DATASET ENTRIES Start Marker

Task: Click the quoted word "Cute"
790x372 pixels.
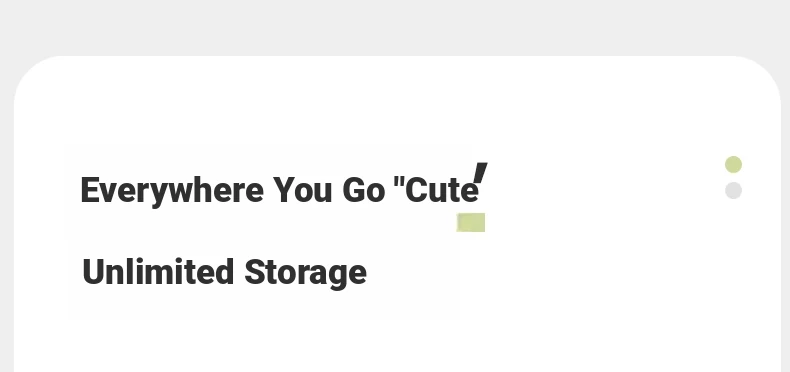Action: 436,189
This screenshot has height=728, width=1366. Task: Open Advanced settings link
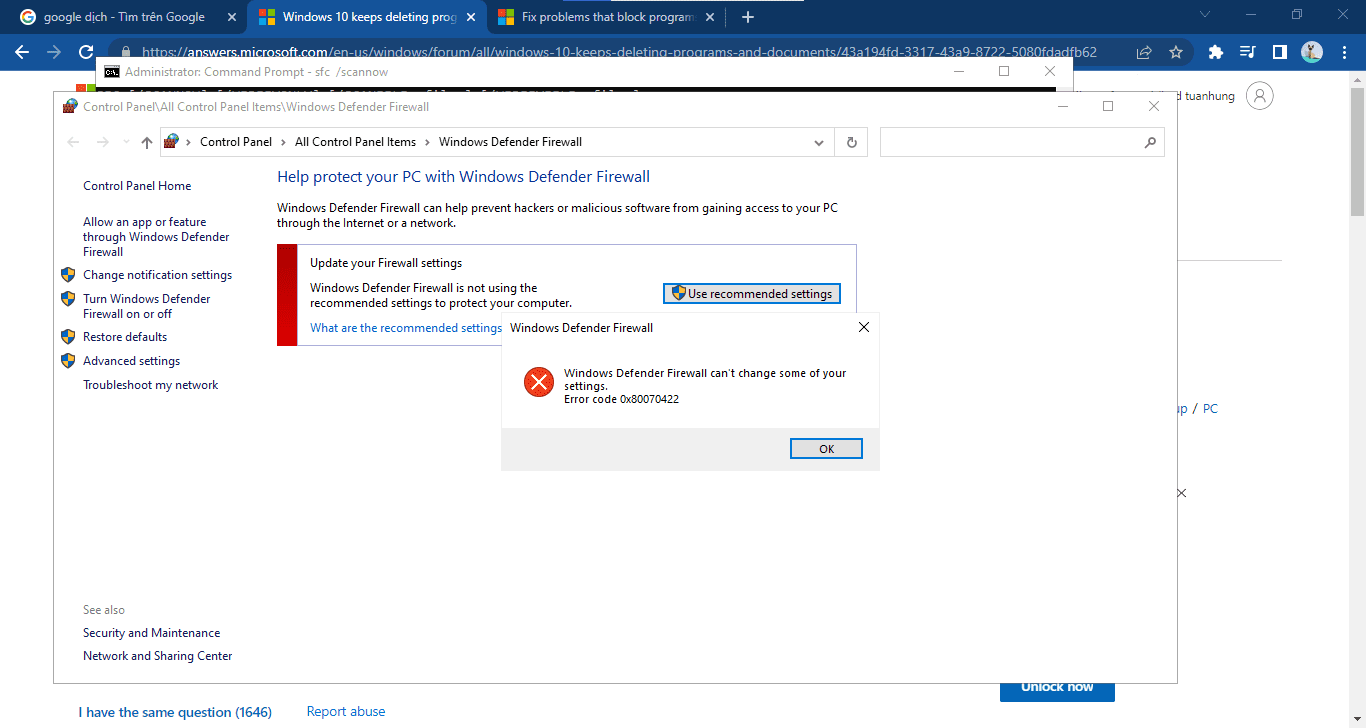click(131, 361)
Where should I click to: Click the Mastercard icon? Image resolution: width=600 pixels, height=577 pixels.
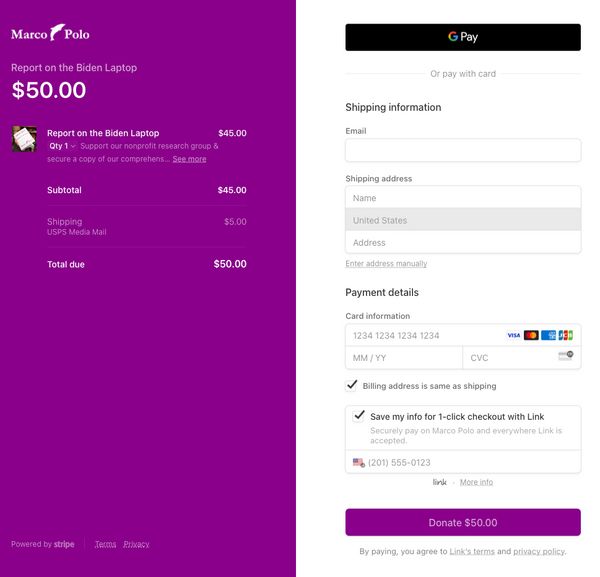point(531,336)
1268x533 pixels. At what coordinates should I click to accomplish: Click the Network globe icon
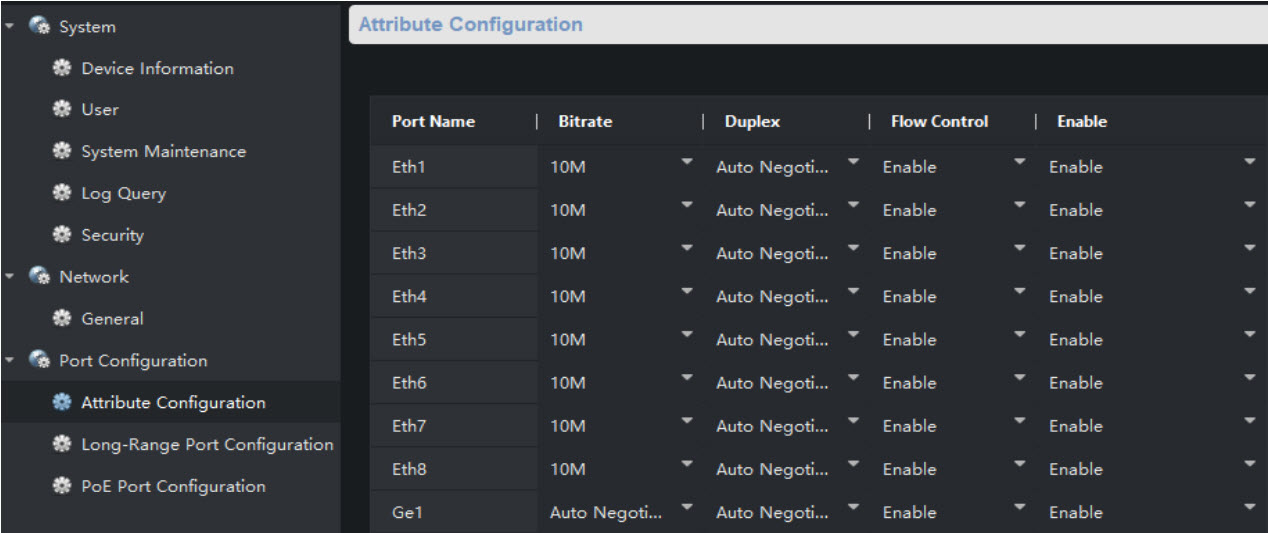pyautogui.click(x=40, y=277)

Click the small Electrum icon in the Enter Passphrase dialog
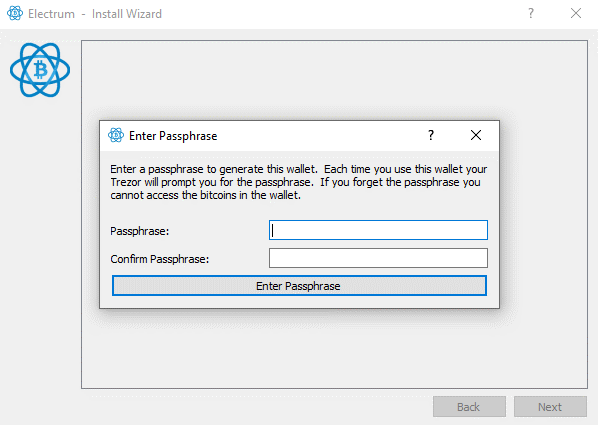point(116,135)
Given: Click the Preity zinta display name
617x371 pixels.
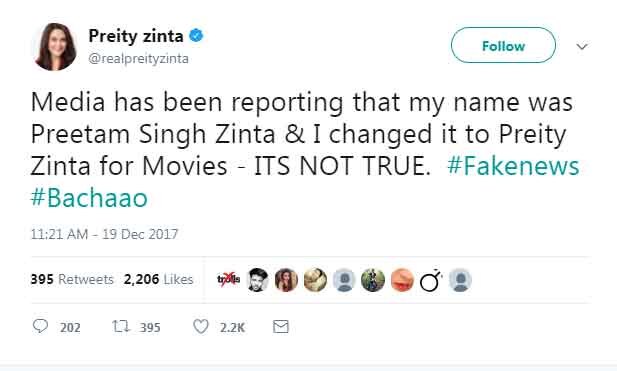Looking at the screenshot, I should point(136,36).
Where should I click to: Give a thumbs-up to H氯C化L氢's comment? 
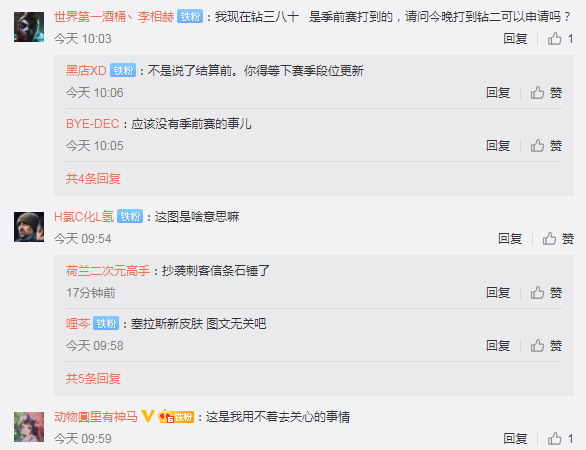coord(558,238)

DATASET ENTRIES End Marker

## INSTRUCTIONS TO FOLLOW
Leaving out the images, return the entries above exactly as they read.

## TASK RESULT
Task: Click the quoted word "Cute"
790x372 pixels.
Action: 436,189
This screenshot has height=728, width=1366. Task: Open Advanced settings link
click(131, 361)
Where should I click to: Click the Mastercard icon? Image resolution: width=600 pixels, height=577 pixels.
point(531,336)
1268x533 pixels. At what coordinates should I click to accomplish: Click the Network globe icon
pyautogui.click(x=40, y=277)

Click the small Electrum icon in the Enter Passphrase dialog
point(116,135)
Given: Click the Preity zinta display name
617x371 pixels.
Looking at the screenshot, I should point(136,36).
Where should I click to: Give a thumbs-up to H氯C化L氢's comment? 
coord(558,238)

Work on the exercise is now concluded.